Chronicle file photo
Chronicle file photo

One of the best things Duke has to offer is the sense of community. Whether it is your freshman house GroupMe or the people cheering around in Cameron, we all seem to unite together under our pride of being Blue Devils. From this sense of community comes responsibility: not just over ourselves but for others. We, as a Duke community, try to look out for each other in times of need. From this sense of both union and responsibility, the Duke Community Standard was forged. 

The Duke Community Standard is something we encounter almost every day. We sign it in our online and written assignments and see it occasionally in our classrooms; it surrounds us and affects us on a daily basis. As Duke students, we are expected to uphold and adhere to this code of honor in our academic and personal endeavors. Though it is shockingly a rather recent establishment in Duke, the Duke Community Standard has become a very prevalent aspect of our daily lives. 

The rhetoric of the Duke Community Standard was crafted in a specific way to highlight the tight union between community and responsibility. Most interestingly, however, the community standard specifically uses the word “I” rather than “we” to single out  the individual reading and/or signing the pledge. If this a pledge that all of the community should follow, why is the individual such a salient point of emphasis? 

In our recent ethical discussions within council, we debated whether it would be more helpful if the Community Standard be rewritten to say “we” instead of “I.” Some argued that the standard should change the standard’s wording in order to forge a stronger sense of community amongst those engaging with it (which hopefully is everyone, day in and day out). Altering the Community Standard in such a way could change the connotation and personal meaning many individuals have made with it. The emphasis of the “I” may connote a feeling of personal burden, as if a single individual, and that individual alone, is entirely responsible for upholding honor around Duke. However, this can’t possibly be done by one person. It takes an army of dedicated individuals, quite literally the entirety of the Duke student body, to hold people responsible and have each other’s back. The choice of using “I” instead of “We” may then be crippling that sense of community that is so special Duke. 

Yet, maybe that choice to use “I” instead of “we” was in fact both deliberate and more effective. The Duke Community Standard already emphasizes community enough; take its very name for instance. Having an honor code specifically named after the community instead of something more general (like simply “Honor Code”) gives it the clear sense that the community should partake in such a personal and academic standard. The “I” could be singling us out in a way that makes us more aware of our personal responsibilities and expectations. The “I” could be a factor in increasing accountability in our actions and the actions of others. Maybe we need to be reminded that the Duke community is made up unique individuals that work in unison to make Duke an amazing place. 

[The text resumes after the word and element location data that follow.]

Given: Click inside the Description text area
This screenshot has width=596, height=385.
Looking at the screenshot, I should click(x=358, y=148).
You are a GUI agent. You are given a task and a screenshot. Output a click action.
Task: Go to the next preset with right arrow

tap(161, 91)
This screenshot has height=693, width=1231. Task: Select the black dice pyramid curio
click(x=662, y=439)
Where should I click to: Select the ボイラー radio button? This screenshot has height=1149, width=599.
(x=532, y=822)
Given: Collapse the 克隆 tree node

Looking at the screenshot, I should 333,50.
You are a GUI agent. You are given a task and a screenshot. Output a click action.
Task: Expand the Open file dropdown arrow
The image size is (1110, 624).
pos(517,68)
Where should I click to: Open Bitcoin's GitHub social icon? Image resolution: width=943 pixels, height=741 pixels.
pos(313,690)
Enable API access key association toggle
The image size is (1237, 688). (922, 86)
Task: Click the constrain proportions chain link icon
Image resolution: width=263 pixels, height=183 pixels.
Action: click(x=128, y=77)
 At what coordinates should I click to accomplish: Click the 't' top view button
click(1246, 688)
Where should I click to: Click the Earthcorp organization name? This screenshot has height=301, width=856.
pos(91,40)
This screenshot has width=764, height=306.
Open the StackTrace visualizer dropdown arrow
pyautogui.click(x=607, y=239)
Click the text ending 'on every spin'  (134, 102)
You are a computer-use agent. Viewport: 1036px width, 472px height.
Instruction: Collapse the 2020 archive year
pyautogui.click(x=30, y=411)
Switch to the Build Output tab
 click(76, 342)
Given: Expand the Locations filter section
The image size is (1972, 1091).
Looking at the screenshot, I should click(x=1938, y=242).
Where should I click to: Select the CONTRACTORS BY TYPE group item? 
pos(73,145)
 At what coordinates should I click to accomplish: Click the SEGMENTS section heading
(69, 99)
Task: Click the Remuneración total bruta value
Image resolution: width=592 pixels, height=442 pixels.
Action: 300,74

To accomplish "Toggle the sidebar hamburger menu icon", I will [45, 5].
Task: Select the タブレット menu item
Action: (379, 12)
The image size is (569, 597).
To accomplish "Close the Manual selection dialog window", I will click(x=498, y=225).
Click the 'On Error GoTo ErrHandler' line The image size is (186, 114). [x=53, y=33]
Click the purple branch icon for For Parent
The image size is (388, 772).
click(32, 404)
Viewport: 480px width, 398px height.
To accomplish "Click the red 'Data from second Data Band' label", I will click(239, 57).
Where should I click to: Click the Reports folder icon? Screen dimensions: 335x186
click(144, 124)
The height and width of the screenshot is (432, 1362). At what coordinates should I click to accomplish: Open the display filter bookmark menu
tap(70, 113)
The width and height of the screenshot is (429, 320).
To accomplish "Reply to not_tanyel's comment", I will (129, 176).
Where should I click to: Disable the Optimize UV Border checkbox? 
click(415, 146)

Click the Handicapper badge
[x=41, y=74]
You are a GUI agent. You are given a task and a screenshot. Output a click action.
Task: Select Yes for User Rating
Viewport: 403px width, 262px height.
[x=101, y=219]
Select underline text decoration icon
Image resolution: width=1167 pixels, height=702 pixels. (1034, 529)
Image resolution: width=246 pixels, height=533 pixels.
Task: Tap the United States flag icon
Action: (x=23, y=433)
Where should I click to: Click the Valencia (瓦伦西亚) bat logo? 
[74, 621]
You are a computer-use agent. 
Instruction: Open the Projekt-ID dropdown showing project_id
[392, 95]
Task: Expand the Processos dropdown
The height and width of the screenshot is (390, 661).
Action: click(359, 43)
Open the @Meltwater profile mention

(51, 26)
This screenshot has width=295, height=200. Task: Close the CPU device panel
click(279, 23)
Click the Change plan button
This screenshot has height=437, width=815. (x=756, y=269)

Whether you prefer the use of “I” or “we”, we can all come together and recognize the importance of the Duke Community Standard for the Duke student body. We all share the same pride in being Duke Blue Devils, and we should seek to channel that pride into upholding the community standard that makes Duke so honorable. In unity there is strength, and Duke’s strength is bred from the undeniable unity we share by identifying as proud Duke students.